Apulée #4, Traduire le monde, Revue de littérature et de réflexion, Collectif (par Nathalie de Courson)
Apulée #4, Traduire le monde, Revue de littérature et de réflexion, Collectif, Editions Zulma, mars 2019, 415 pages, 28 €
« Espace d’accueil, don de mémoire inépuisable et promesse de liberté, elle ouvre toutes les geôles de l’intérieur »… Ce que dit ici Hubert Haddad de la langue peut s’appliquer à la revue annuelle Apulée dont il est le rédacteur en chef. Ce quatrième numéro, Traduire le monde, tient les promesses de son titre avec plus de cent contributions : articles, entretiens, récits, poèmes du monde entier traduits en une ou plusieurs langues.
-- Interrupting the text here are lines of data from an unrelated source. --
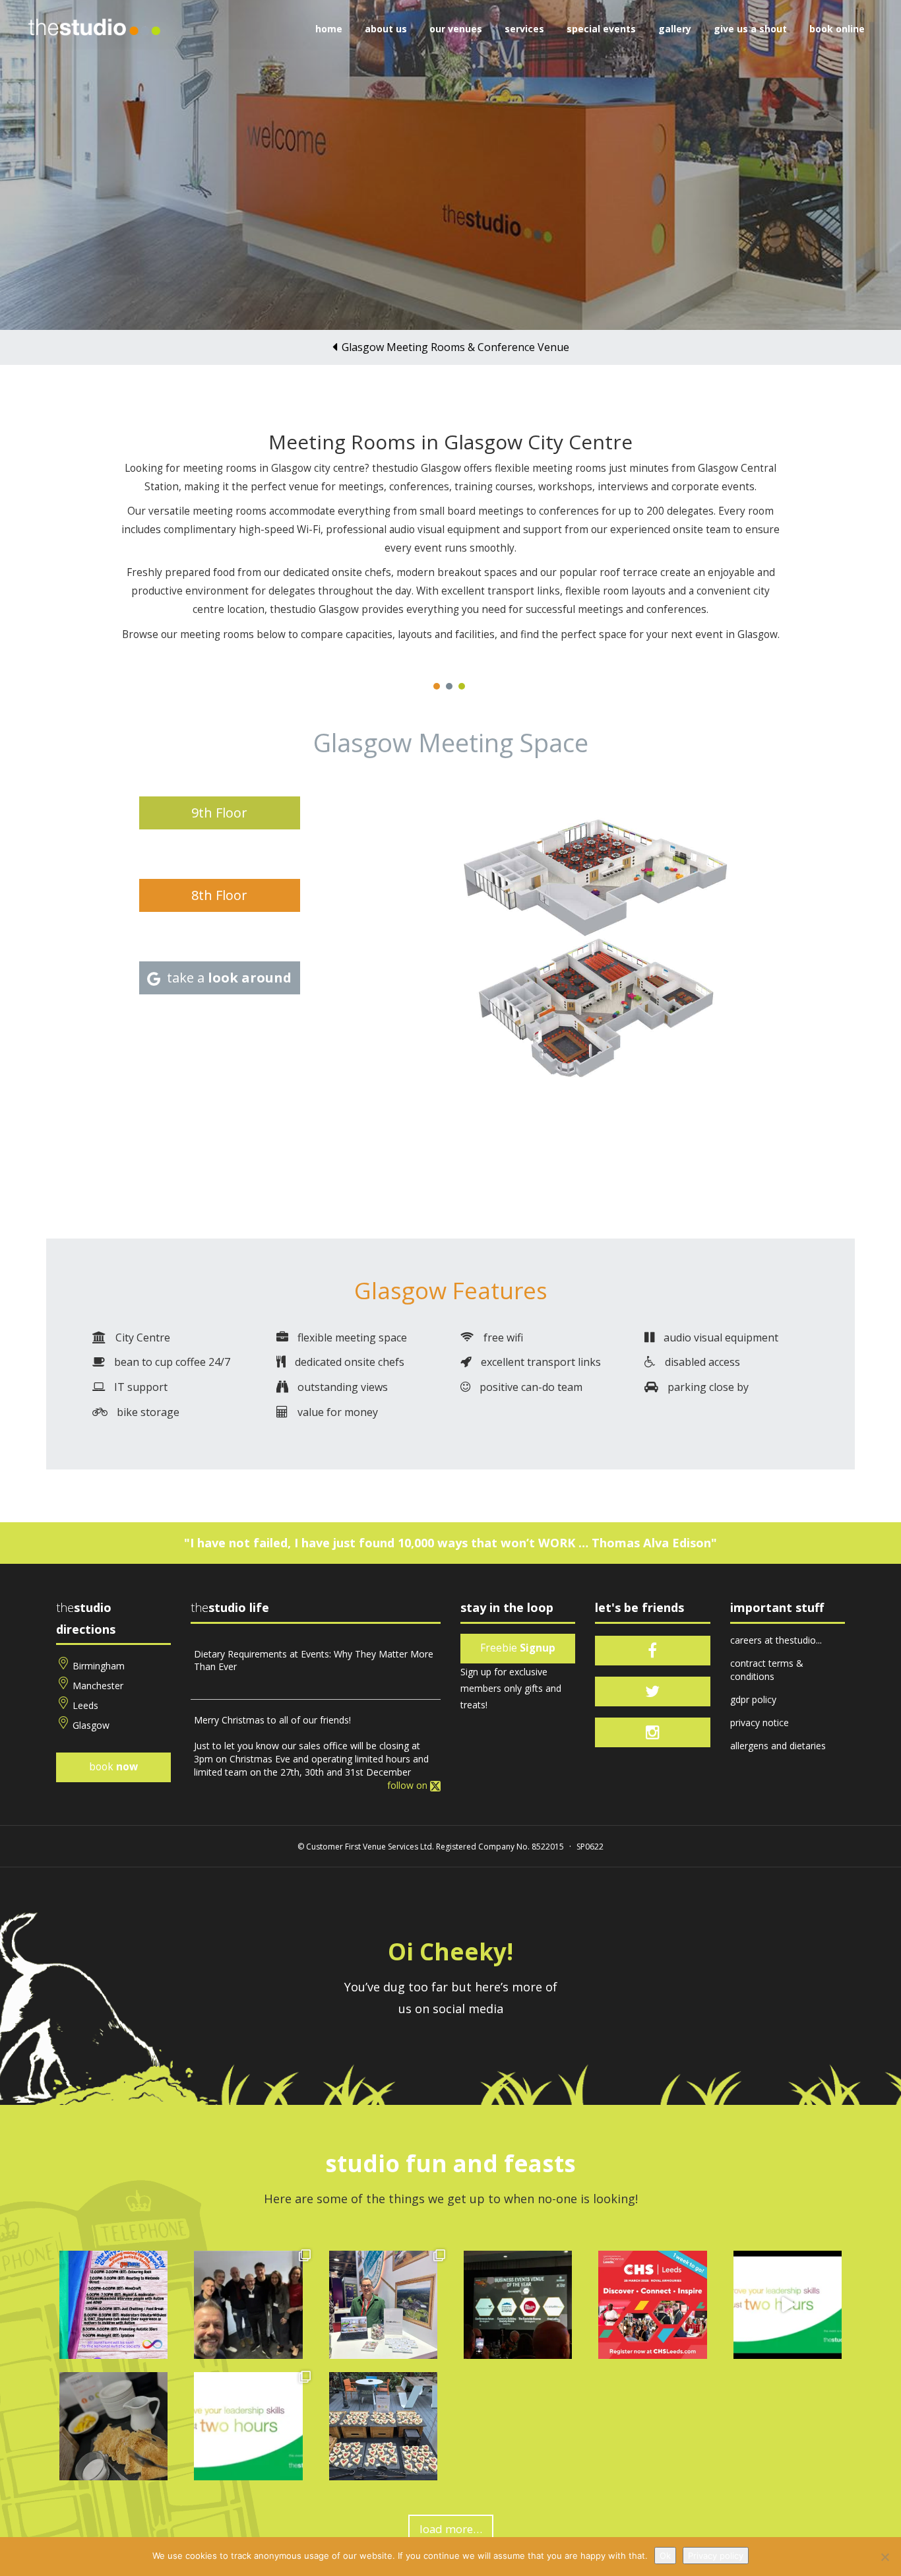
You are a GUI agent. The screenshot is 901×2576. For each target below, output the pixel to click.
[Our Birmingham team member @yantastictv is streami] (113, 2305)
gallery (674, 28)
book (113, 1767)
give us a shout (750, 28)
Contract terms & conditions (766, 1670)
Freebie (517, 1648)
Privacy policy (715, 2555)
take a (229, 977)
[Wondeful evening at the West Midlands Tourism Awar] (518, 2305)
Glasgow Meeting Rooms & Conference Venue (455, 347)
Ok (665, 2555)
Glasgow (91, 1725)
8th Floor (219, 895)
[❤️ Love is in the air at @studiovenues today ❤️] (383, 2426)
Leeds (85, 1705)
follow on (408, 1785)
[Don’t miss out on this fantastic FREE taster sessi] (248, 2426)
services (524, 28)
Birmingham (99, 1665)
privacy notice (759, 1722)
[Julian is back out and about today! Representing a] (383, 2305)
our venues (455, 28)
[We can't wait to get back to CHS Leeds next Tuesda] (652, 2305)
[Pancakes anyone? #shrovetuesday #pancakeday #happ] (113, 2426)
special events (601, 28)
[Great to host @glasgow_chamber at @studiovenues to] (248, 2305)
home (328, 28)
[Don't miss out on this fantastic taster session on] (787, 2305)
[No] (884, 2556)
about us (386, 28)
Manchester (98, 1685)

Quatre importants dossiers constituent les piliers de l’ensemble : « Québec à l’âge des premiers jours du monde » ; « Avot Yeshurun, quand l’exil devient parole » ; et deux dossiers consacrés aux grandes figures de la traduction que sont Claude Couffon et Henri Meschonnic. D’autres contributions s’ajoutent à ces dossiers comme les colonnes et les ornements d’une joyeuse tour de Babel.
Pour donner le ton, le premier article, signé Jean-Marie Blas de Roblès, nous raconte une incroyable supercherie pratiquée au XVIIIème siècle en Angleterre par un certain George Psalmanazar, pseudo Formosan qui réussit à persuader les cercles les plus savants ‒ alphabet, lexique et traductions à l’appui ‒ de l’existence d’une langue formosane issue, comme les mœurs anthropophages de l’île, de sa fertile imagination. Le reste de la revue présente, à côté des langues les plus parlées sur les cinq continents, l’innu-aimun, langue amérindienne de l’est du Canada ; l’amharique, langue sémitique parlée notamment en Ethiopie où sont traduits des poèmes de Rimbaud ; l’amazigh ; le corse ; le breton ; cinq dialectes belges, etc. Sans oublier des langues métissées au gré des remous de l’histoire, comme l’anglais des Philippines mêlé d’espagnol et de dialecte tagal chez le poète Francisco Sionil José, ou le quasi-idiolecte du poète israélien Yeshurun dont l’hébreu se mêle au yiddish maternel, voire à l’araméen, avec des touches d’argot de Tel Aviv, d’arabe, de polonais, de russe… Enfin, un captivant entretien avec la réalisatrice Nurith Aviv nous fait découvrir la langue, ou plutôt les langues par signes des sourds.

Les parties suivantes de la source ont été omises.